What is Gua Sha and it's History
The first written records of gua sha date back 700 years, to the era of the Ming Dynasty, though, the practice is thought to be much older than that, perhaps having been discovered in prehistoric times as the simple reflex of rubbing a painful area to make the pain go away.
The term gua sha is comprised of two Chinese words: gua, meaning to rub or scrape, and sha, a type of stagnant energy that causes excess heat to build within the body. Taken together, the term gua sha means the act of rubbing the skin to remove an energy blockage. According to traditional Chinese medicine theory, by bringing heat to the skin surface, gua sha, releases the blocked energy and heat.
One of the original forms of physical therapy, gua sha is widely used to treat joint and muscle pain.
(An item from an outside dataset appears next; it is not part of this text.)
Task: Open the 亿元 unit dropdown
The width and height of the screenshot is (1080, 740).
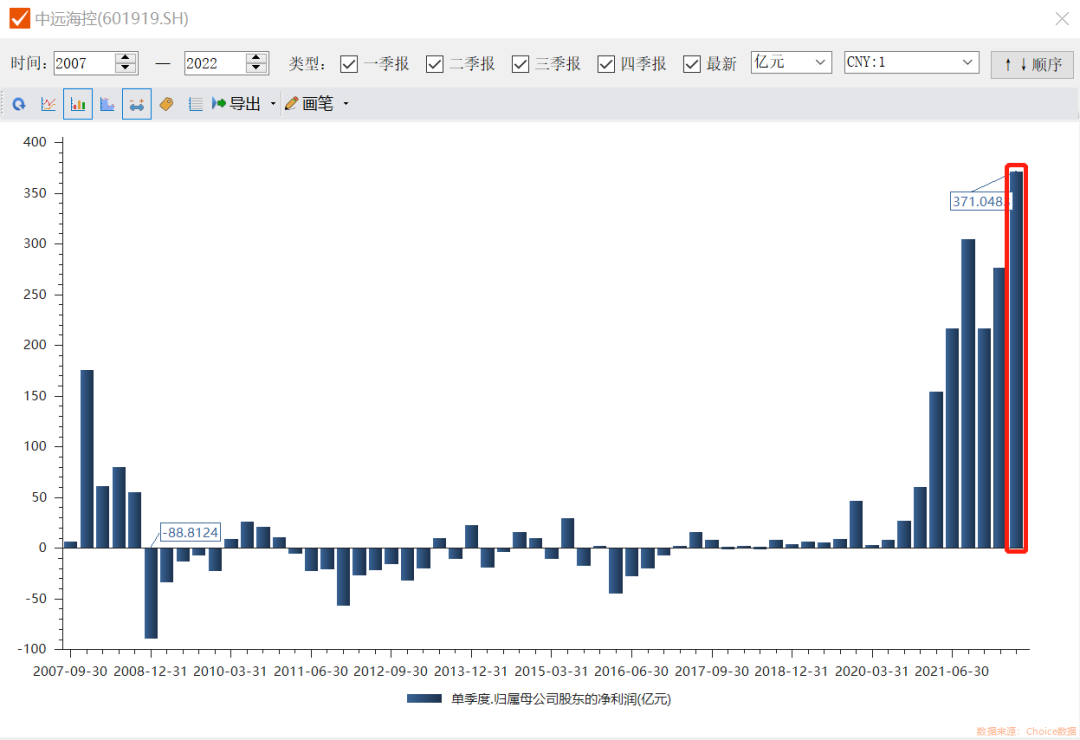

Traditionally applied in accordance with the meridians, or energy channels of the body, many patients in China and other parts of Asia also use gua sha as a form of preventive medicine and a first line of defense against illness. Gua sha has been used to treat a wide range of both acute and chronic health conditions including headache, fever, digestive disorders, asthma, and respiratory infections as well as women's health issues, insomnia, and general fatigue.
Gua sha has traditionally been performed with any handy object possessing a smooth edge that can be rubbed across the skin surface, such as a porcelain spoon or a coin. Among gua sha afficionados, however, a popular material for gua sha toolmaking is water buffalo horn, which is prized for its ability to form and hold a smooth, polished edge. Gua Sha tools are made from a variety of materials nowadays and the right one for you depends on your budget and needs.
Gua sha is usually applied to the back, buttocks and posterior surfaces of the neck, shoulders, arms and legs. Occasionally, it is applied to the chest or abdomen. First, oil is applied to the treatment area, then, holding the edge of the gua sha tool at a 45-degree angle to the skin, the practitioner administer strokes along the skin surface.
The general health of the person receiving treatment dictates the speed and force of the strokes depends. Weaker individuals should receive lighter, slower strokes, known as tonifying therapy, while stronger individuals are more able to withstand faster, deeper pressure, often referred to as purging therapy.
Gua sha strokes are always performed in the same direction, usually downward, from the head towards the feet. Western science calls this type of stroke “tribo-effleurage”, which means friction-stroking. Between a dozen and 3 dozen strokes about 6-7 inches long are administered in the same spot before moving to the next section. It is advisable to rest after gua sha treatment. Also, make sure to hydrate with plenty of warm or room temperature water.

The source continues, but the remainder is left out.